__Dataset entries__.
--- BEGIN ---

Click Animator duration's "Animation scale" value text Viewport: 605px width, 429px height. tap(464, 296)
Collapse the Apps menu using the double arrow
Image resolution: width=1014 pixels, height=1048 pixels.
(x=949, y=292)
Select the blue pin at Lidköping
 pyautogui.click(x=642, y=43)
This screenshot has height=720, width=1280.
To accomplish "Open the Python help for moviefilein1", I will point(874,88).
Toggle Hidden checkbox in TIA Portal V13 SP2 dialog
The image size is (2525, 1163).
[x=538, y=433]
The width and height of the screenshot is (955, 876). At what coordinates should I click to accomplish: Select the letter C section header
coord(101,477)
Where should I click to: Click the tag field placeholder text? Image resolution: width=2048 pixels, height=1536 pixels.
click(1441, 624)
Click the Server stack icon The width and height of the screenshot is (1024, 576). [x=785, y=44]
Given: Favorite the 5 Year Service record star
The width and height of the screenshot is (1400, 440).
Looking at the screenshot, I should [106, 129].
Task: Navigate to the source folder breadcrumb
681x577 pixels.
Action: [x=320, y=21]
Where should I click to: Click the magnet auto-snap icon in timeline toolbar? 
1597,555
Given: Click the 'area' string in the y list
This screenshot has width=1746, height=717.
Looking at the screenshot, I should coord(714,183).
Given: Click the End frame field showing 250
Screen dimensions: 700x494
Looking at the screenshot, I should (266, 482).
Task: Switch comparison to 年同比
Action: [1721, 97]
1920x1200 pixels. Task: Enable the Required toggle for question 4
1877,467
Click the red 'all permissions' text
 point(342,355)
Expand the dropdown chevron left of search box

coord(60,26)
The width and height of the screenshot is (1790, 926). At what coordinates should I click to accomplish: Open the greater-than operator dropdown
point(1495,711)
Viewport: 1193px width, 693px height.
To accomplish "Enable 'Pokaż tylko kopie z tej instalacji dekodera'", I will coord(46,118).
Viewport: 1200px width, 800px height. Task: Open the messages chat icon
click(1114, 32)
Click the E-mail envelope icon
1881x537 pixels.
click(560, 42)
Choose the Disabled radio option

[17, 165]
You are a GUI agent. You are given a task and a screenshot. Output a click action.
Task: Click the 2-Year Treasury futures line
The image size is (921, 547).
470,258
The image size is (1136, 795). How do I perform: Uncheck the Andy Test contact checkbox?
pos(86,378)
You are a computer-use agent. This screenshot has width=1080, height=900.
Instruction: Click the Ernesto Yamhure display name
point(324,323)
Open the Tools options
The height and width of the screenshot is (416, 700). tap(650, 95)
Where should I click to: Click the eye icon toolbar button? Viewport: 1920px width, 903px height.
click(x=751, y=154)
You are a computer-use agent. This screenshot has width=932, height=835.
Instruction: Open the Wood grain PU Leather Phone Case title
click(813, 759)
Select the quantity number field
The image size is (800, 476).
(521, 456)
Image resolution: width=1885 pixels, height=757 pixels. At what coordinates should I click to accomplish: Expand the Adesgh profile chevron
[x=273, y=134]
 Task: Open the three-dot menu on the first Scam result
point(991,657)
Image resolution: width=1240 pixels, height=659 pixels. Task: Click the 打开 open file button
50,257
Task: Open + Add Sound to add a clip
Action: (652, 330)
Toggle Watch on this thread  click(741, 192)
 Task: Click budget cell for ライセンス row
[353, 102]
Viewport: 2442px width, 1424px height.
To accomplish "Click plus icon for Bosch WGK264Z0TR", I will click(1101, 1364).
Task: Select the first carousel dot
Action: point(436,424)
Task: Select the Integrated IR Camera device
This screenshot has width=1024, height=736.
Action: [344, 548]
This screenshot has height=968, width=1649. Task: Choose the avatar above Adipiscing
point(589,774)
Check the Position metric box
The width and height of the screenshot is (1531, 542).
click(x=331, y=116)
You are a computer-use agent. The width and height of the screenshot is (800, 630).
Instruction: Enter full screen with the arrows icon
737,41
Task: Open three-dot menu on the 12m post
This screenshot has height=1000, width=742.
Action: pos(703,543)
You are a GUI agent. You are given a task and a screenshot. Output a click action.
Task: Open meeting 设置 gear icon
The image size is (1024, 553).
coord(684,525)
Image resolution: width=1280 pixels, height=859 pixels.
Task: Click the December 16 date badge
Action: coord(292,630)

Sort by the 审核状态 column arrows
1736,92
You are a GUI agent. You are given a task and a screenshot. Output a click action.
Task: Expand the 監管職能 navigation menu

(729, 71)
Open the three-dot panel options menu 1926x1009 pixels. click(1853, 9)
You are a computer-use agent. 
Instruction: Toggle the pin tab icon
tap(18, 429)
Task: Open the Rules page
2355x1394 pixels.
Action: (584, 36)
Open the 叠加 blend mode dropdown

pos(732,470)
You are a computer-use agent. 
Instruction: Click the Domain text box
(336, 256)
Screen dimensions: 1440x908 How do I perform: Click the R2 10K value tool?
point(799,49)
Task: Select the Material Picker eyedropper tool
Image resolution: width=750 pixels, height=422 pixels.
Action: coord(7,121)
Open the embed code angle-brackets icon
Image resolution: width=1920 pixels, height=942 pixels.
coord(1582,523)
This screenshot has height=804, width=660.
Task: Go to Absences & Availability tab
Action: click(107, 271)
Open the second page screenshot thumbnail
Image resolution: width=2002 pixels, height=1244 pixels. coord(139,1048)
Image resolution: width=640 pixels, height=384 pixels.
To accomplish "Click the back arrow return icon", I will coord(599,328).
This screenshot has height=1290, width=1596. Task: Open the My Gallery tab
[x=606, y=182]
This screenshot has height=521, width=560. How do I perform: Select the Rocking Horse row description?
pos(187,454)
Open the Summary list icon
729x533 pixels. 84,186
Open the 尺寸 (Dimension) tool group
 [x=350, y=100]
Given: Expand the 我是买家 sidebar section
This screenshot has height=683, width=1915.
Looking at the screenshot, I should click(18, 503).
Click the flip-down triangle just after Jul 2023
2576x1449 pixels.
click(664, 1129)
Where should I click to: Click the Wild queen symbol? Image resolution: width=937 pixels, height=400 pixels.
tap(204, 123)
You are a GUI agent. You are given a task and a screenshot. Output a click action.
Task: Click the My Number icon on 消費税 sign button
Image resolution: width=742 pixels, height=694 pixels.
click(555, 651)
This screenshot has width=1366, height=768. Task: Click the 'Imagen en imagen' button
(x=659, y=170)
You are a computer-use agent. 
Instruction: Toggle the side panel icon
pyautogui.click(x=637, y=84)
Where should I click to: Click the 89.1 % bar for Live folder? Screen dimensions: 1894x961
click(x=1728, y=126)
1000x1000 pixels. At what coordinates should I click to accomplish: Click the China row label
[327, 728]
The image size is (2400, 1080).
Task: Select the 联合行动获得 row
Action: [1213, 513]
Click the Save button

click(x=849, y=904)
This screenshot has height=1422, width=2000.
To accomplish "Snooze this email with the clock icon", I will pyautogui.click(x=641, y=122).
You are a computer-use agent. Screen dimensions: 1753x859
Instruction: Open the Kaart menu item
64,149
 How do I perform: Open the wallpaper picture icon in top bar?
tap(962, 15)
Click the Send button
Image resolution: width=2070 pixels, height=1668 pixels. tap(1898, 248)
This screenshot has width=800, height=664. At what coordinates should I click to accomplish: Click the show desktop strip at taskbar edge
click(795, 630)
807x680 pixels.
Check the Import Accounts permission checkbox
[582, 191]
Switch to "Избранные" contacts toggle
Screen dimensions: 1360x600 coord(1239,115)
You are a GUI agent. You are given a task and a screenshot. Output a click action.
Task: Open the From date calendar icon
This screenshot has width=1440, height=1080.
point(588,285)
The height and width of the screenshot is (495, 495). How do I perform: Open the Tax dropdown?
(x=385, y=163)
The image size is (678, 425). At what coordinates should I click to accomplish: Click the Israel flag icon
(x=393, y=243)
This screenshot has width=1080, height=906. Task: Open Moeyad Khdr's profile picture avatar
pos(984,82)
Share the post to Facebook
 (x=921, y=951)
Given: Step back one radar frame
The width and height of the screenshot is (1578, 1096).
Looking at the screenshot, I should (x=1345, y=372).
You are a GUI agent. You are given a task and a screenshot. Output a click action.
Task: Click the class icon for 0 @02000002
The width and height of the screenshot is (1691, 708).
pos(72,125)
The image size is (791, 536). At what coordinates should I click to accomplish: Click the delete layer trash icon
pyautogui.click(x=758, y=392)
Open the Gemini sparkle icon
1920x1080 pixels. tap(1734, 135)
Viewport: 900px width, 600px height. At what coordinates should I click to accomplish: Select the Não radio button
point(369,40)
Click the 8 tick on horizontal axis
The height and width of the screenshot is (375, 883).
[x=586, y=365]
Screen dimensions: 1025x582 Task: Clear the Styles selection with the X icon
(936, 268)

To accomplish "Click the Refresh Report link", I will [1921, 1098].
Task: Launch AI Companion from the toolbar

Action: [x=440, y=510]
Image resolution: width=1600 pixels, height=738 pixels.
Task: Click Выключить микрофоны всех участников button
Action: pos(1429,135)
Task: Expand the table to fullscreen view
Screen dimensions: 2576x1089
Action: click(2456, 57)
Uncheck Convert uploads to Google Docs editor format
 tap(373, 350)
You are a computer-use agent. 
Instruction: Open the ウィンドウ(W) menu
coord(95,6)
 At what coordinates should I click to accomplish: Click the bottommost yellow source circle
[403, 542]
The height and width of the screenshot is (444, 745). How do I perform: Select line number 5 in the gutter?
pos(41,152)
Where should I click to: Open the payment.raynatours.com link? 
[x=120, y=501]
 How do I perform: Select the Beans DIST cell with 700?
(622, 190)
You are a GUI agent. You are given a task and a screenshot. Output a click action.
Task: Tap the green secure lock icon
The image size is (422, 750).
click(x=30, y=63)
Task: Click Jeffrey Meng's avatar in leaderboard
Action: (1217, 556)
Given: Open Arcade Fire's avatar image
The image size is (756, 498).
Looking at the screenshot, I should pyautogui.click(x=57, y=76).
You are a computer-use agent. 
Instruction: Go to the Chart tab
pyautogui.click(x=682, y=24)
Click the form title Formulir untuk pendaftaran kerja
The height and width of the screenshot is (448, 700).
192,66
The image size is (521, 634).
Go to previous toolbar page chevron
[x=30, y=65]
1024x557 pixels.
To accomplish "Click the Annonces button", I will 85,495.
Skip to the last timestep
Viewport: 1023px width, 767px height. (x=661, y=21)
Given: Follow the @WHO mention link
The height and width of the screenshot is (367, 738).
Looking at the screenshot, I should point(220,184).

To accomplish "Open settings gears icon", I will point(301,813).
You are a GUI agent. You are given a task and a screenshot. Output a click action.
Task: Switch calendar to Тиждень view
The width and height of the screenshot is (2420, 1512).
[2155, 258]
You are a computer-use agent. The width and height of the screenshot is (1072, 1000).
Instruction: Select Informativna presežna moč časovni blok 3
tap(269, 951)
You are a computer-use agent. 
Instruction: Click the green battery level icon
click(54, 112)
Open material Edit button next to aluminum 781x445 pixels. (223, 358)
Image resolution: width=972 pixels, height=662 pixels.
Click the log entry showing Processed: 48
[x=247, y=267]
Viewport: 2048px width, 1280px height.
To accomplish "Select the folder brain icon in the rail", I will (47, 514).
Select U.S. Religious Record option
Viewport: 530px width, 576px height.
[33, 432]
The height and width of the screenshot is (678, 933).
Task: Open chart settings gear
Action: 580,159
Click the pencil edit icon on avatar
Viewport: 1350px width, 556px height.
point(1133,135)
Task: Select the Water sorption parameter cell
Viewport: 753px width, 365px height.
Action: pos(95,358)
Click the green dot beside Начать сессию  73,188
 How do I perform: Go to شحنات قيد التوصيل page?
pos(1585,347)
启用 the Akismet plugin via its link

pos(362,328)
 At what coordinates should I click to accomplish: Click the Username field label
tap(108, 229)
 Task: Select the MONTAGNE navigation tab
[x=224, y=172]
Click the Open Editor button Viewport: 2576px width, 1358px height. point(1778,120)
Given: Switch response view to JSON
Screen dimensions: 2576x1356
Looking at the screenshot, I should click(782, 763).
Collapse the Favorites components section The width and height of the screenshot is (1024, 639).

--- END ---

__SET EXERCISE__. Pull out every line of the material above that contains the word "calendar", matching its case exactly.

__REPLY__.
Task: Open the From date calendar icon
Task: Switch calendar to Тиждень view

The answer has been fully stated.